Detroit Free Press 29 July 1997 By Dawson BellFirst came the horrific explosion, the fireball at ground zero, the concussion that lifted grown men off their feet and sent projectiles flying through the air.
Then a giant cloud of white smoke enveloped the waterfront where the fireworks for the Charlevoix Venetian Festival were being ignited.
As investigators sorted out what happened Monday, one thing seemed clear: The crowd was too close.
But in those chaotic moments, no one knew what was happening. As the echo died, some applauded. Some, including Police Chief Dennis Halverson, rushed forward. People were bleeding. One died.
And as the sounds of ambulance sirens began to fill the air, the fireworks show resumed Saturday night.

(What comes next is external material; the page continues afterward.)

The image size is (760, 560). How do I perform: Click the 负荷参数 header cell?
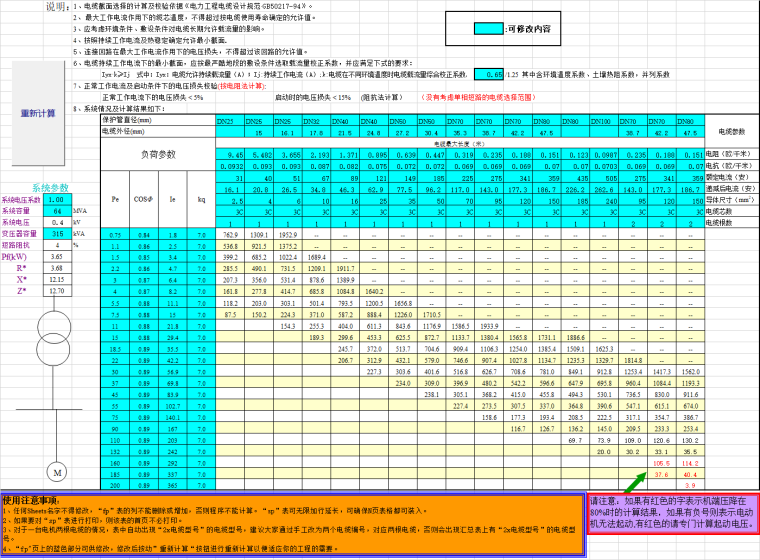[x=157, y=154]
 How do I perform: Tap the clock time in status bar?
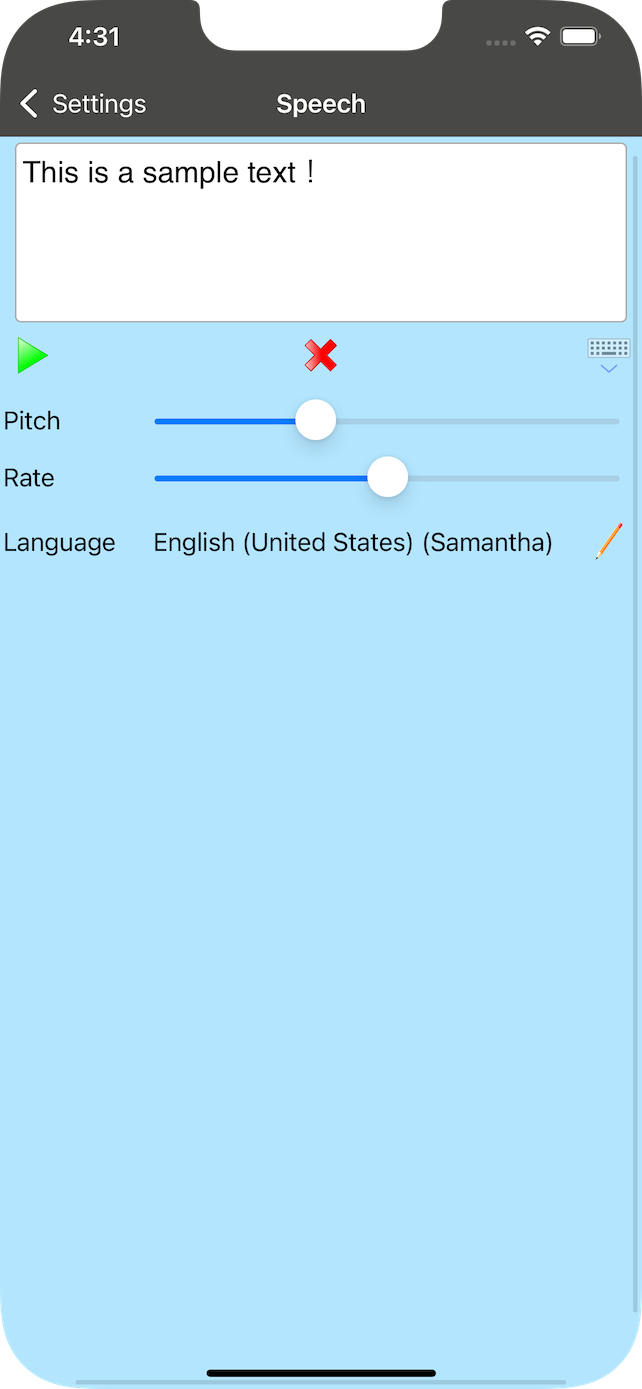[94, 37]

At least 16 people were injured and one killed from steel shrapnel propelled by a charge "the size of a basketball" that exploded inside a 12-inch mortar, State Police Sgt. Mike Tilley said.
The explosion destroyed a bank of mortars, some still holding unexploded ordnance, and took out part of the trailer on which they were mounted.
Tilley said a Chevrolet Suburban belonging to Fireworks North, the company putting on the display, was destroyed by the shrapnel. One witness said he saw several fireworks technicians knocked off their feet by the blast.
But within moments, they were lighting the fuses to set off more rockets.
Police Chief Halverson said Richard Davis, the company's president, briefly examined the area around the mortars after the explosion and found no evidence of injuries, so he resumed firing.
But the deadly shrapnel fanned out over a wide area, officials said, raising questions about whether spectators had been kept far enough away.
Mark Yager, a 44-year-old hospital technician, was less than 100 yards away, sitting on the lawn in a waterfront park. He was killed almost instantly, his mother, Marcella Yager of Maumee, Ohio, said Monday. His wife, Deborah, a few feet away, was struck and suffered burns and cuts. Two of their children, ages 14 and 7, sat between their parents and were untouched.
Anneke Dhaseleer of Charlevoix was nearby. She said she saw a "huge fireball."
People around her were falling to the ground and moaning. A man crouched over one of the victims looked up and yelled something to her; all she caught was "Stop!" Dhaseleer ran toward the street looking for help.
Dave Chulick was sitting atop a grassy knoll 30 yards from the detonation.
Chulick watched as "everything disappeared" in a white band of smoke, then heard the technicians say "We're OK," before they got up "and went about their business."
A fireman rushed forward and shouted: "Shut if off, now!" But the display continued through to a grand finale.
Chulick and his 11-year-old son walked home through the park where many were injured, but was unaware of the devastation until he heard about it from his daughter.
State and federal investigators may take several weeks to determine what happened, Halverson said Monday.
One of the Fireworks North employees refused to take a breath test at the scene, and police obtained a search warrant to test his blood alcohol. "He had been drinking, and admitted he had been drinking," Tilley said earlier.
The other employees passed the tests, Tilley said.
A key unanswered question Monday was whether the company and city adhered to safety guidelines on separation of the crowd from the detonation site.
Kurt Weiss, public education coordinator for the state Fire Marshal's Office, said the guidelines call for spectators to be kept 1,680 feet away. A representative of one of the largest pyrotechnical firms in the country, Massachusetts-based Atlas Advanced, said the distance is 860 feet. Spectators at the Charlevoix event were inside both limits.
Calls to Fireworks North Central Lake office were not returned Monday. Davis is also the owner of Second Chance Body Armor, an international supplier of bulletproof clothing.
The company's contract is with the Charlevoix Chamber of Commerce, and the fireworks permit was approved by the City Council. Halverson said he had not reviewed the contract or permit and didn't know if it specified spectator setbacks.